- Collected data

[Start of section]

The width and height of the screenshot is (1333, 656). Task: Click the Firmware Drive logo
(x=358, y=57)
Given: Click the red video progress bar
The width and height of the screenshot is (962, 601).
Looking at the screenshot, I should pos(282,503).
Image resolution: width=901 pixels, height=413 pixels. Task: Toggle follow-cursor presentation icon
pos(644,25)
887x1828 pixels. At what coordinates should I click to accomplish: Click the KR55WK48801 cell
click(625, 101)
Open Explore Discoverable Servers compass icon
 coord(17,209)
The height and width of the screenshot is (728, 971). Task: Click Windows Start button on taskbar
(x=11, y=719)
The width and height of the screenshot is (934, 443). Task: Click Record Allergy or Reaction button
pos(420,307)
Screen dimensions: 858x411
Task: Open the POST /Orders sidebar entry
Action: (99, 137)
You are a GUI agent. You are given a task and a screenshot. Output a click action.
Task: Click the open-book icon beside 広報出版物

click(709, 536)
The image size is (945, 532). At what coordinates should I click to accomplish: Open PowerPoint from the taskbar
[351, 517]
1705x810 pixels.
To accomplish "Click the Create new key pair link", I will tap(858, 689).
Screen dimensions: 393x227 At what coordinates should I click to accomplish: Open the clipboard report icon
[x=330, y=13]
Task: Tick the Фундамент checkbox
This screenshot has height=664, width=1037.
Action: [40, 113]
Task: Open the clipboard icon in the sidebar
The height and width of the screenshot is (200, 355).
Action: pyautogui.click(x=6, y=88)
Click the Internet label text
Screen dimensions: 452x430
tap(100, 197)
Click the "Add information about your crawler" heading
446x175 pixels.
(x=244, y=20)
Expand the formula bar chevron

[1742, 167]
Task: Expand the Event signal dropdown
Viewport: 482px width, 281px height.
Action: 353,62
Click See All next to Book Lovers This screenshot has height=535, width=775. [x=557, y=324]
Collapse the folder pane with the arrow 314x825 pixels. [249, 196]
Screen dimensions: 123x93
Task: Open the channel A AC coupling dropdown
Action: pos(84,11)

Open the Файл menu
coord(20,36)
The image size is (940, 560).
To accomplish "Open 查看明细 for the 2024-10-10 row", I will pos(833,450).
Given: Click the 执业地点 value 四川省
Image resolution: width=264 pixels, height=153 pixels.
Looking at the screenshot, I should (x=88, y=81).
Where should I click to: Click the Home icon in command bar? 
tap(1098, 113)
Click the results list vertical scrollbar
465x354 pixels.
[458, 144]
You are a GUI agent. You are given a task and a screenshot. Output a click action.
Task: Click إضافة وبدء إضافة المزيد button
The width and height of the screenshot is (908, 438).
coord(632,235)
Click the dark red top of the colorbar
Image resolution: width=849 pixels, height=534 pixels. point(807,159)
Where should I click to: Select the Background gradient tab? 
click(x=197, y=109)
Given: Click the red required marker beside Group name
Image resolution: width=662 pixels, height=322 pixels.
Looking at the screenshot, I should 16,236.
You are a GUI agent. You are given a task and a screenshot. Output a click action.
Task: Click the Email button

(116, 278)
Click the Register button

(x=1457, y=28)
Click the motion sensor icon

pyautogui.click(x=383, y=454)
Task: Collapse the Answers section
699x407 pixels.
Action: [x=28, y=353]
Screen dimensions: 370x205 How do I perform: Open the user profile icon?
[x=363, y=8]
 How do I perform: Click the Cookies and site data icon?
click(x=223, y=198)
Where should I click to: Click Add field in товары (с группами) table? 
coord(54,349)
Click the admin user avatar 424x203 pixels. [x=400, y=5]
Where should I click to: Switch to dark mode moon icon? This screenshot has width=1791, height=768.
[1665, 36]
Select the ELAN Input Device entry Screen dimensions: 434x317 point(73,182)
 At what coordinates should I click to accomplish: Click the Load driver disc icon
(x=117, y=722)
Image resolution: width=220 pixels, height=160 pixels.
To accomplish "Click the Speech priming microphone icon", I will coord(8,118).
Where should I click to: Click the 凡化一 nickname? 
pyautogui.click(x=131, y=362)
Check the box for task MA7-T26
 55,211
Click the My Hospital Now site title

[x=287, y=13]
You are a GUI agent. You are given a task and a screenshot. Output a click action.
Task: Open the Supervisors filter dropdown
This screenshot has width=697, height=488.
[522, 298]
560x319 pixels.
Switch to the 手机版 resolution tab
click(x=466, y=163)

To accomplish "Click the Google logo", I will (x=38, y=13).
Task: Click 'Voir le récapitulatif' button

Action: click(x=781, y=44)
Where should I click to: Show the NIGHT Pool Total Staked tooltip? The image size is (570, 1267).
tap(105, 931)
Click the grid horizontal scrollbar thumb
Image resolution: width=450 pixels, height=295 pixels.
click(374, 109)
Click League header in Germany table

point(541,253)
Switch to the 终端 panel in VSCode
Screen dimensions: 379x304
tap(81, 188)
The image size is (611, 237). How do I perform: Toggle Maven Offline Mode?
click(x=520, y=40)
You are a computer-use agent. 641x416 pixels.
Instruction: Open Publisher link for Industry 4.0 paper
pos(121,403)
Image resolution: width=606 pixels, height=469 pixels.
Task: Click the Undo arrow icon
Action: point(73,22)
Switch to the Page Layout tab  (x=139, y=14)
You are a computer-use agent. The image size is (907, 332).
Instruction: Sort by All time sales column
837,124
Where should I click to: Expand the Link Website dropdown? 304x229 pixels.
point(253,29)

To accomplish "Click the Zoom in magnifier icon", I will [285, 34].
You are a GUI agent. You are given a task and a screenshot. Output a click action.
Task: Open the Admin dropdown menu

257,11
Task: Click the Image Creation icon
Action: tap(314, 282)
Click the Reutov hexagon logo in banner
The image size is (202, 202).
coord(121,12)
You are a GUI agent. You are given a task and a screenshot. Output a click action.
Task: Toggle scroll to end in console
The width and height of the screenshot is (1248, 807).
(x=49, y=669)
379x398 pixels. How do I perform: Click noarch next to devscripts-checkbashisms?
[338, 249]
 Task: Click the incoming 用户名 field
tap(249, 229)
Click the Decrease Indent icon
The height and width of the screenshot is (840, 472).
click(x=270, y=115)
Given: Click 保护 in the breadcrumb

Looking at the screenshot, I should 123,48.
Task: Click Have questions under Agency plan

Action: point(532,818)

[End of section]

- REQUIRED ACTION
Each of the entries above is to be repeated exactly.

- ANSWER FOR THIS EXERCISE
The width and height of the screenshot is (1333, 656). Task: Click the Firmware Drive logo
(x=358, y=57)
Given: Click the red video progress bar
The width and height of the screenshot is (962, 601).
Looking at the screenshot, I should pos(282,503).
Image resolution: width=901 pixels, height=413 pixels. Task: Toggle follow-cursor presentation icon
pos(644,25)
887x1828 pixels. At what coordinates should I click to accomplish: Click the KR55WK48801 cell
click(625, 101)
Open Explore Discoverable Servers compass icon
 coord(17,209)
The height and width of the screenshot is (728, 971). Task: Click Windows Start button on taskbar
(x=11, y=719)
The width and height of the screenshot is (934, 443). Task: Click Record Allergy or Reaction button
pos(420,307)
Screen dimensions: 858x411
Task: Open the POST /Orders sidebar entry
Action: (99, 137)
You are a GUI agent. You are given a task and a screenshot. Output a click action.
Task: Click the open-book icon beside 広報出版物

click(709, 536)
The image size is (945, 532). At what coordinates should I click to accomplish: Open PowerPoint from the taskbar
[351, 517]
1705x810 pixels.
To accomplish "Click the Create new key pair link", I will tap(858, 689).
Screen dimensions: 393x227 At what coordinates should I click to accomplish: Open the clipboard report icon
[x=330, y=13]
Task: Tick the Фундамент checkbox
This screenshot has height=664, width=1037.
Action: [40, 113]
Task: Open the clipboard icon in the sidebar
The height and width of the screenshot is (200, 355).
Action: pyautogui.click(x=6, y=88)
Click the Internet label text
Screen dimensions: 452x430
tap(100, 197)
Click the "Add information about your crawler" heading
446x175 pixels.
(x=244, y=20)
Expand the formula bar chevron

[1742, 167]
Task: Expand the Event signal dropdown
Viewport: 482px width, 281px height.
Action: 353,62
Click See All next to Book Lovers This screenshot has height=535, width=775. [x=557, y=324]
Collapse the folder pane with the arrow 314x825 pixels. [249, 196]
Screen dimensions: 123x93
Task: Open the channel A AC coupling dropdown
Action: pos(84,11)

Open the Файл menu
coord(20,36)
The image size is (940, 560).
To accomplish "Open 查看明细 for the 2024-10-10 row", I will pos(833,450).
Given: Click the 执业地点 value 四川省
Image resolution: width=264 pixels, height=153 pixels.
Looking at the screenshot, I should (x=88, y=81).
Where should I click to: Click the Home icon in command bar? 
tap(1098, 113)
Click the results list vertical scrollbar
465x354 pixels.
[458, 144]
You are a GUI agent. You are given a task and a screenshot. Output a click action.
Task: Click إضافة وبدء إضافة المزيد button
The width and height of the screenshot is (908, 438).
coord(632,235)
Click the dark red top of the colorbar
Image resolution: width=849 pixels, height=534 pixels. point(807,159)
Where should I click to: Select the Background gradient tab? 
click(x=197, y=109)
Given: Click the red required marker beside Group name
Image resolution: width=662 pixels, height=322 pixels.
Looking at the screenshot, I should 16,236.
You are a GUI agent. You are given a task and a screenshot. Output a click action.
Task: Click the Email button

(116, 278)
Click the Register button

(x=1457, y=28)
Click the motion sensor icon

pyautogui.click(x=383, y=454)
Task: Collapse the Answers section
699x407 pixels.
Action: [x=28, y=353]
Screen dimensions: 370x205 How do I perform: Open the user profile icon?
[x=363, y=8]
 How do I perform: Click the Cookies and site data icon?
click(x=223, y=198)
Where should I click to: Click Add field in товары (с группами) table? 
coord(54,349)
Click the admin user avatar 424x203 pixels. [x=400, y=5]
Where should I click to: Switch to dark mode moon icon? This screenshot has width=1791, height=768.
[1665, 36]
Select the ELAN Input Device entry Screen dimensions: 434x317 point(73,182)
 At what coordinates should I click to accomplish: Click the Load driver disc icon
(x=117, y=722)
Image resolution: width=220 pixels, height=160 pixels.
To accomplish "Click the Speech priming microphone icon", I will coord(8,118).
Where should I click to: Click the 凡化一 nickname? 
pyautogui.click(x=131, y=362)
Check the box for task MA7-T26
 55,211
Click the My Hospital Now site title

[x=287, y=13]
You are a GUI agent. You are given a task and a screenshot. Output a click action.
Task: Open the Supervisors filter dropdown
This screenshot has width=697, height=488.
[522, 298]
560x319 pixels.
Switch to the 手机版 resolution tab
click(x=466, y=163)

To accomplish "Click the Google logo", I will (x=38, y=13).
Task: Click 'Voir le récapitulatif' button

Action: click(x=781, y=44)
Where should I click to: Show the NIGHT Pool Total Staked tooltip? The image size is (570, 1267).
tap(105, 931)
Click the grid horizontal scrollbar thumb
Image resolution: width=450 pixels, height=295 pixels.
click(374, 109)
Click League header in Germany table

point(541,253)
Switch to the 终端 panel in VSCode
Screen dimensions: 379x304
tap(81, 188)
The image size is (611, 237). How do I perform: Toggle Maven Offline Mode?
click(x=520, y=40)
You are a computer-use agent. 641x416 pixels.
Instruction: Open Publisher link for Industry 4.0 paper
pos(121,403)
Image resolution: width=606 pixels, height=469 pixels.
Task: Click the Undo arrow icon
Action: point(73,22)
Switch to the Page Layout tab  (x=139, y=14)
You are a computer-use agent. The image size is (907, 332).
Instruction: Sort by All time sales column
837,124
Where should I click to: Expand the Link Website dropdown? 304x229 pixels.
point(253,29)

To accomplish "Click the Zoom in magnifier icon", I will [285, 34].
You are a GUI agent. You are given a task and a screenshot. Output a click action.
Task: Open the Admin dropdown menu

257,11
Task: Click the Image Creation icon
Action: tap(314, 282)
Click the Reutov hexagon logo in banner
The image size is (202, 202).
coord(121,12)
You are a GUI agent. You are given a task and a screenshot. Output a click action.
Task: Toggle scroll to end in console
The width and height of the screenshot is (1248, 807).
(x=49, y=669)
379x398 pixels. How do I perform: Click noarch next to devscripts-checkbashisms?
[338, 249]
 Task: Click the incoming 用户名 field
tap(249, 229)
Click the Decrease Indent icon
The height and width of the screenshot is (840, 472).
click(x=270, y=115)
Given: Click 保护 in the breadcrumb

Looking at the screenshot, I should 123,48.
Task: Click Have questions under Agency plan

Action: point(532,818)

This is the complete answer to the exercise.